┌──
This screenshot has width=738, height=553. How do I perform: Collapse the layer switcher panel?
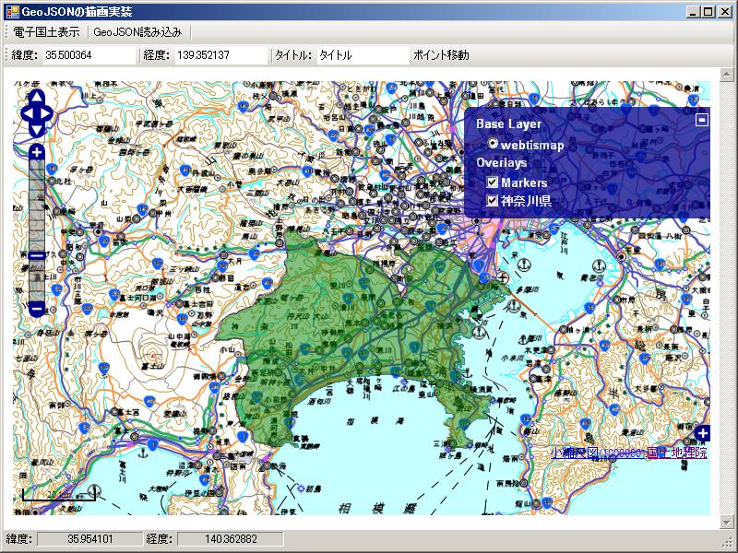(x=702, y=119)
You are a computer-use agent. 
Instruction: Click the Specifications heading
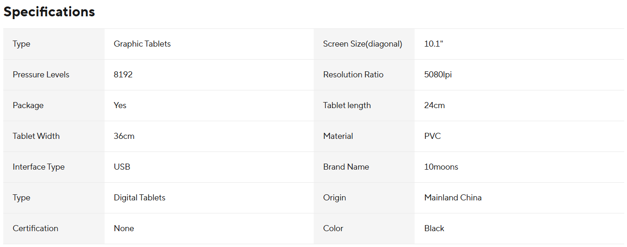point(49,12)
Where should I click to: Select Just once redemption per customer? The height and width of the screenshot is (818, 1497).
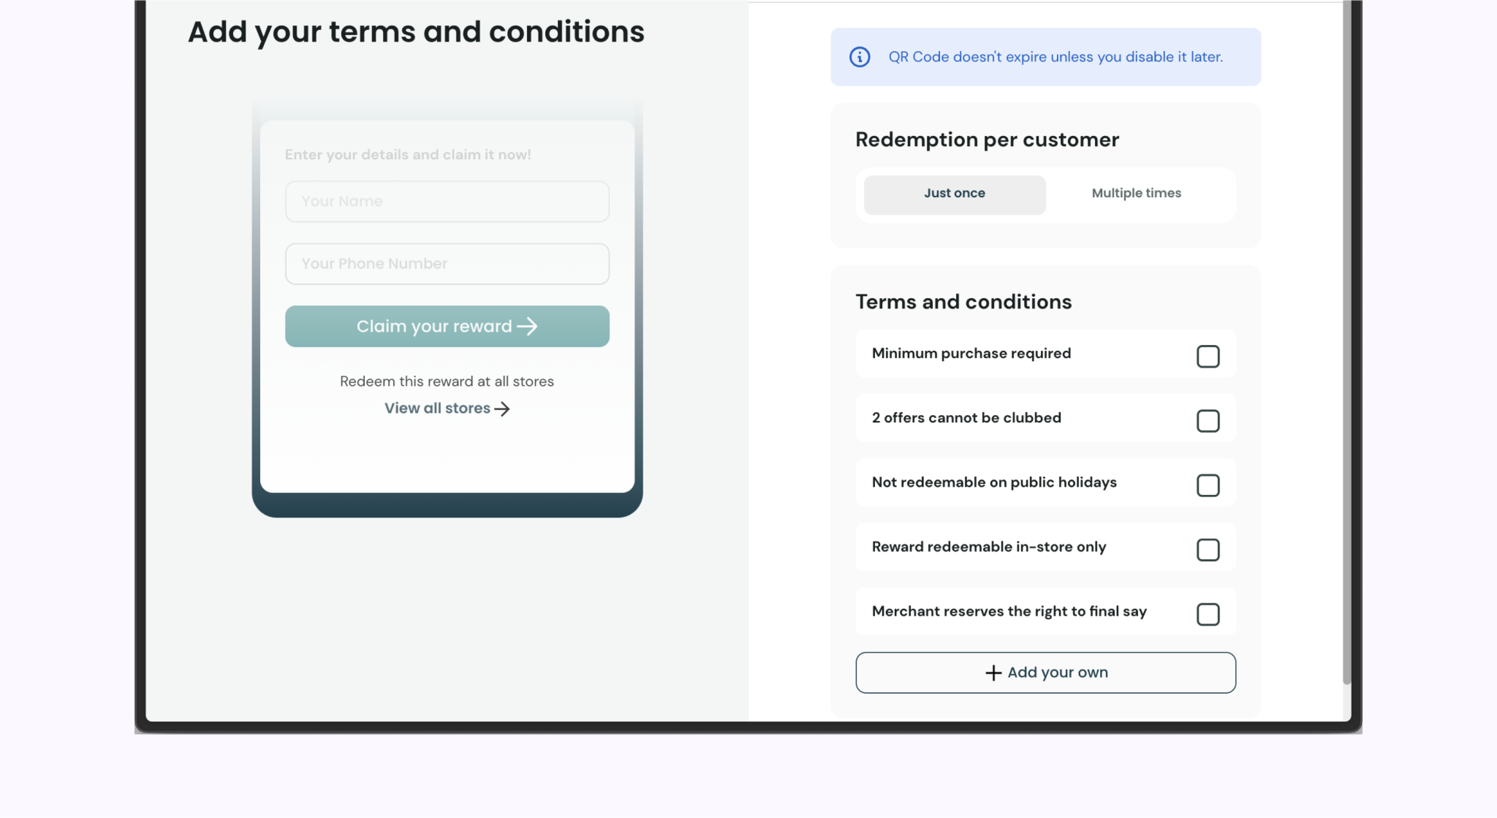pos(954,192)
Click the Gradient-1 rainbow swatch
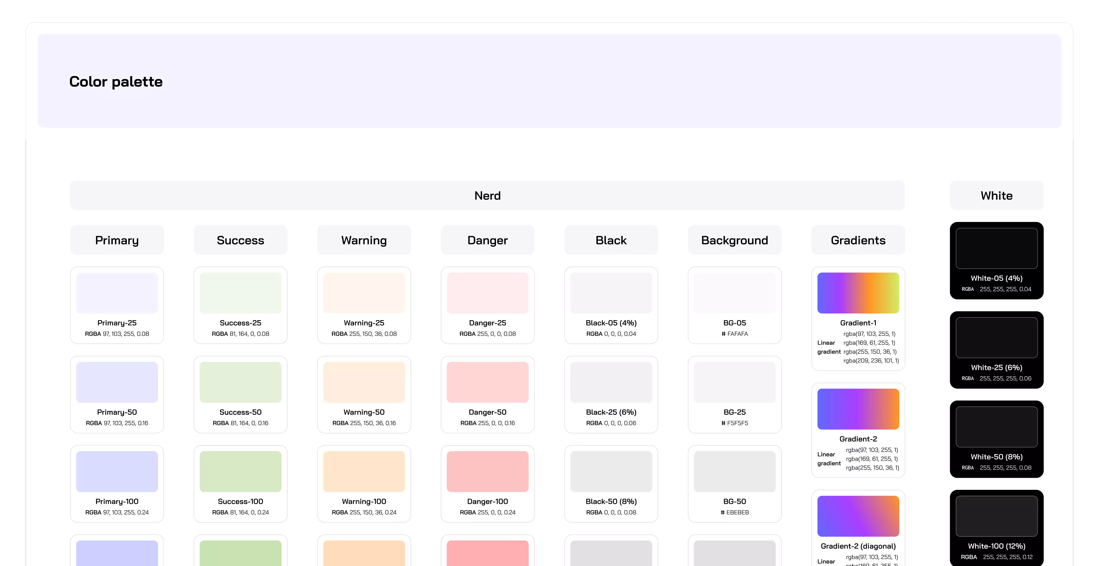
└──
┌──
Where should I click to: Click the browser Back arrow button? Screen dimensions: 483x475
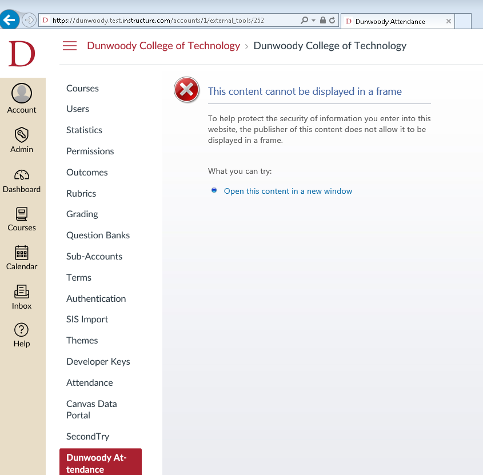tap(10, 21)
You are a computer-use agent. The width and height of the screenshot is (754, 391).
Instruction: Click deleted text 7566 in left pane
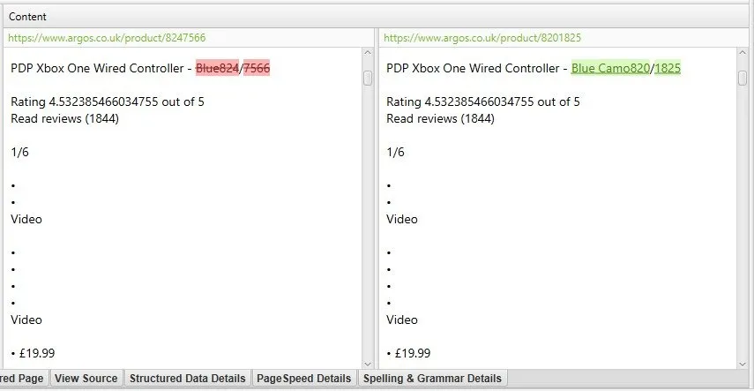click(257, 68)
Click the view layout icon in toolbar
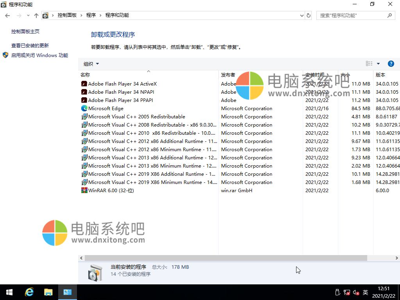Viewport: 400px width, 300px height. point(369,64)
└──
▸ Aim:
Turn the material from the line containing "You are a computer-use agent. The" up to and including the line containing "Viewport: 400px width, 300px" into a JSON list of strings, one per line, skipping blank lines. Leave the pictures out.

▸ Full response:
[
  "You are a computer-use agent. The width and height of the screenshot is (754, 391).",
  "Instruction: Click deleted text 7566 in left pane",
  "click(257, 68)",
  "Click the view layout icon in toolbar",
  "Viewport: 400px width, 300px height. point(369,64)"
]